Short task 1:
Output the whole post about choosing an author name word for word, with nothing added or left out.

Selection:
>> Begin

# Your Author Name



## Kyle R (Oct 30, 2013)

*When you’re writing a novel*, how do you decide what author name to use on the cover?
*
Jessica posted this question* on Randy Ingermanson's blog:
_
Hi Randy!
_
_My question is whether I should publish under a pseudonym or not. Unfortunately my name (Jessica Smith) is an incredibly common name and so I share it with at least one already published author, although she writes in a different genre to me and uses her middle name too. Does this mean I should publish under a pseudonym instead? Thank you for taking the time to answer my question!_
​*
Randy sez*: This is a good question and it’s going to affect you for the rest of your publishing career, so it’s worth thinking about carefully.
*
When I started writing*, I though you were “supposed to” use your legal name. So my first several books were all published under the name “Randall Ingermanson.” But NOBODY on the planet calls me “Randall” except telemarketers. Everybody calls me “Randy.” Furthermore, my name is long enough that it causes problems on the cover.
*
So I’ve recently switched* to using the author name “Randy Ingermanson” which feels less formal and more right. Plus it saves two letters on the cover. This has caused me some hassle to make sure that online retailers know that “Randall” and “Randy” are the same person. In the long run, I think it’ll pay off.

>> End

Data lines:
>> Begin

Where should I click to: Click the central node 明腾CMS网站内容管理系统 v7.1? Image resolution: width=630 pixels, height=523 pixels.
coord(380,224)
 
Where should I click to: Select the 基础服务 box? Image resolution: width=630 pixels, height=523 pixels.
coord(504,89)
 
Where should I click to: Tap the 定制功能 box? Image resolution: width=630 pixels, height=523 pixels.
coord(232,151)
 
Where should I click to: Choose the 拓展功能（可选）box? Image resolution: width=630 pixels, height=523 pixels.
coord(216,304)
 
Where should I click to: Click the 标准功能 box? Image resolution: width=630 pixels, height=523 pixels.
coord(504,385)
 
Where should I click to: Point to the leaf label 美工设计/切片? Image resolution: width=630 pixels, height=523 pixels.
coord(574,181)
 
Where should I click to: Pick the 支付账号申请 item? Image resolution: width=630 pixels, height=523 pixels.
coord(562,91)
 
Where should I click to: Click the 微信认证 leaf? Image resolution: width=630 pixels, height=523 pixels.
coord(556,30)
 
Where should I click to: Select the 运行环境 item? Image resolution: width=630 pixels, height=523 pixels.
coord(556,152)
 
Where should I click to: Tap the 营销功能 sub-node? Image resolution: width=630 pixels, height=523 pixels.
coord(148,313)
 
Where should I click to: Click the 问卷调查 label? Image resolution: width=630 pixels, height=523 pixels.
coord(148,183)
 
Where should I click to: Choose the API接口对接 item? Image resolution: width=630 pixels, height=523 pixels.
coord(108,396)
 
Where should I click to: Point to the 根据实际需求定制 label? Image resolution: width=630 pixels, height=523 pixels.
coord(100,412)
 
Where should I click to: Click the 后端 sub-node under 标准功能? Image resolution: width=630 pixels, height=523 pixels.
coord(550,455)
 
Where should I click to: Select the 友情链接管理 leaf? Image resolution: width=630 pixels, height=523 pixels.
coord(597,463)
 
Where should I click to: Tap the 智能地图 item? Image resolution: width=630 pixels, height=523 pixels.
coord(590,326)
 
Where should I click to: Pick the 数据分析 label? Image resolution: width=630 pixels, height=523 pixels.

>> End
>> Begin

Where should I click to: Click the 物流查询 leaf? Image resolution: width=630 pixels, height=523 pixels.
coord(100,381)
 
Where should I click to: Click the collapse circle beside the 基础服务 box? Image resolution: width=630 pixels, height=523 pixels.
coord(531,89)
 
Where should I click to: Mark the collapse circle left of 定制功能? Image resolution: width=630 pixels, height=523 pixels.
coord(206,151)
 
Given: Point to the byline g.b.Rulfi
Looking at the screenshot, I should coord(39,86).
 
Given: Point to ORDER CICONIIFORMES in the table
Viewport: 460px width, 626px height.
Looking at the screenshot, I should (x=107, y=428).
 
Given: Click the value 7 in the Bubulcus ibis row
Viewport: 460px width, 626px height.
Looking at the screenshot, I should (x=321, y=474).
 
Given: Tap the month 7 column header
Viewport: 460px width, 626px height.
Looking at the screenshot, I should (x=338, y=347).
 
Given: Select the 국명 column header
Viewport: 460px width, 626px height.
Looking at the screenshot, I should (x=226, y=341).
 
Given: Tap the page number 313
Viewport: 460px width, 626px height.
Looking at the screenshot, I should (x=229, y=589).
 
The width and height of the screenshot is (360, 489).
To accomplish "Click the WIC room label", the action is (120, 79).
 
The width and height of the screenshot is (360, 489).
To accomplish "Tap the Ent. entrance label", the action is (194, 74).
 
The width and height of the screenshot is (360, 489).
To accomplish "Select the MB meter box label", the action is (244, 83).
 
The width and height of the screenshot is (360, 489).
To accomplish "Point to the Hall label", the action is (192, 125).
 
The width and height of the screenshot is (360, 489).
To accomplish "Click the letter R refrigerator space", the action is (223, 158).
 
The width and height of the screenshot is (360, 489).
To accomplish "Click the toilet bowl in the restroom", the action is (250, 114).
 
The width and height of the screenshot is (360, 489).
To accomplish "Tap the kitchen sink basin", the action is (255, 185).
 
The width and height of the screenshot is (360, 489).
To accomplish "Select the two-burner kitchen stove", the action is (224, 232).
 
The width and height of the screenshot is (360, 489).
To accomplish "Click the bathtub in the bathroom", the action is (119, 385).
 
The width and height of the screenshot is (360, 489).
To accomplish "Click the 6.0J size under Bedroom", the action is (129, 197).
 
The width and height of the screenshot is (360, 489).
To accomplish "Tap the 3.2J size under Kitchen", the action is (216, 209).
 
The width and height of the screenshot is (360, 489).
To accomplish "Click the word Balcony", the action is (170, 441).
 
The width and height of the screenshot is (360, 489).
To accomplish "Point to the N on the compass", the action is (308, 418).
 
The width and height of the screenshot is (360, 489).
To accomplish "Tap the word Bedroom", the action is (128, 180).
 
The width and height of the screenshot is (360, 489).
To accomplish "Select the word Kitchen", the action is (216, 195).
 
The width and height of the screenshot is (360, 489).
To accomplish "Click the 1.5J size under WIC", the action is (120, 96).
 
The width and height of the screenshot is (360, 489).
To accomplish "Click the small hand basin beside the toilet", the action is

>> End
>> Begin

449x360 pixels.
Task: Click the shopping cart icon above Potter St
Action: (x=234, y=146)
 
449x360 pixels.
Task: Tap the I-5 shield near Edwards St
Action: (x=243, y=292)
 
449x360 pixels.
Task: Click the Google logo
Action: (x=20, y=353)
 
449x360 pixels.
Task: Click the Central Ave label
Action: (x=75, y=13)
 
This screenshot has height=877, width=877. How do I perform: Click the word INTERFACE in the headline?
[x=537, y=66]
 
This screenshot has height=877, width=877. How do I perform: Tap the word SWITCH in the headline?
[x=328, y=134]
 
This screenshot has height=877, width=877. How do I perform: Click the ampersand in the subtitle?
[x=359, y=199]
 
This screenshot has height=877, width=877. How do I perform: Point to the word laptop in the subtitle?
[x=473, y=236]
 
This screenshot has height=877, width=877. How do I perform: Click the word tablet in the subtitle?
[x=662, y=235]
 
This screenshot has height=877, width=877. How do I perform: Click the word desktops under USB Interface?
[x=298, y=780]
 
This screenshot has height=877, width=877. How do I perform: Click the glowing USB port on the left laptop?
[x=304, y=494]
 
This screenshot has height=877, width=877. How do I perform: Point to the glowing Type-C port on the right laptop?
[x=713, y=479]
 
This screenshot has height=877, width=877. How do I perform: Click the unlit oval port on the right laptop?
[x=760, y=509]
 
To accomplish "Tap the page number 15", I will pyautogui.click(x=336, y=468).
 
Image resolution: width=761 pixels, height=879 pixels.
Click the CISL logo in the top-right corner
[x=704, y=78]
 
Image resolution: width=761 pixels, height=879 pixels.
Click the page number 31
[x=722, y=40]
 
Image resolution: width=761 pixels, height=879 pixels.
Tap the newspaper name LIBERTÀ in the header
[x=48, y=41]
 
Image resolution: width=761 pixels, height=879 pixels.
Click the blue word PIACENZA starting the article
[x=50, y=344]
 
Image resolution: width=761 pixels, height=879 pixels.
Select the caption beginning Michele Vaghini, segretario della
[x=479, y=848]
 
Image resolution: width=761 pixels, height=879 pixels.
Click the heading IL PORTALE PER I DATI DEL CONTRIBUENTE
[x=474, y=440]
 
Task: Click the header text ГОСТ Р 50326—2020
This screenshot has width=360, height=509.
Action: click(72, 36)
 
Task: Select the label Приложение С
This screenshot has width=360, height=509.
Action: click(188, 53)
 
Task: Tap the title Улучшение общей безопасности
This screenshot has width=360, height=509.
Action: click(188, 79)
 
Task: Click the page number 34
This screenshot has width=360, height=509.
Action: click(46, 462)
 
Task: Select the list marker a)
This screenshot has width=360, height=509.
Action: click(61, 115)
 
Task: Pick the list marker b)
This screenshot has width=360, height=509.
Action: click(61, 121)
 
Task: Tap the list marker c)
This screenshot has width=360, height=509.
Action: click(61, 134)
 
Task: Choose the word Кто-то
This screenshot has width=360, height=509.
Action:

>> End

Short task 2:
Update the stretch of rows from the line containing "will pyautogui.click(x=336, y=468)." through the line containing "[x=704, y=78]", replacing "top-right corner" with "upper-right corner" and keeping everything else the same. Output only those lines.

Exercise response 1:
# Your Author Name



## Kyle R (Oct 30, 2013)

*When you’re writing a novel*, how do you decide what author name to use on the cover?
*
Jessica posted this question* on Randy Ingermanson's blog:
_
Hi Randy!
_
_My question is whether I should publish under a pseudonym or not. Unfortunately my name (Jessica Smith) is an incredibly common name and so I share it with at least one already published author, although she writes in a different genre to me and uses her middle name too. Does this mean I should publish under a pseudonym instead? Thank you for taking the time to answer my question!_
​*
Randy sez*: This is a good question and it’s going to affect you for the rest of your publishing career, so it’s worth thinking about carefully.
*
When I started writing*, I though you were “supposed to” use your legal name. So my first several books were all published under the name “Randall Ingermanson.” But NOBODY on the planet calls me “Randall” except telemarketers. Everybody calls me “Randy.” Furthermore, my name is long enough that it causes problems on the cover.
*
So I’ve recently switched* to using the author name “Randy Ingermanson” which feels less formal and more right. Plus it saves two letters on the cover. This has caused me some hassle to make sure that online retailers know that “Randall” and “Randy” are the same person. In the long run, I think it’ll pay off.

Exercise response 2:
To accomplish "Tap the page number 15", I will pyautogui.click(x=336, y=468).
 
Image resolution: width=761 pixels, height=879 pixels.
Click the CISL logo in the upper-right corner
[x=704, y=78]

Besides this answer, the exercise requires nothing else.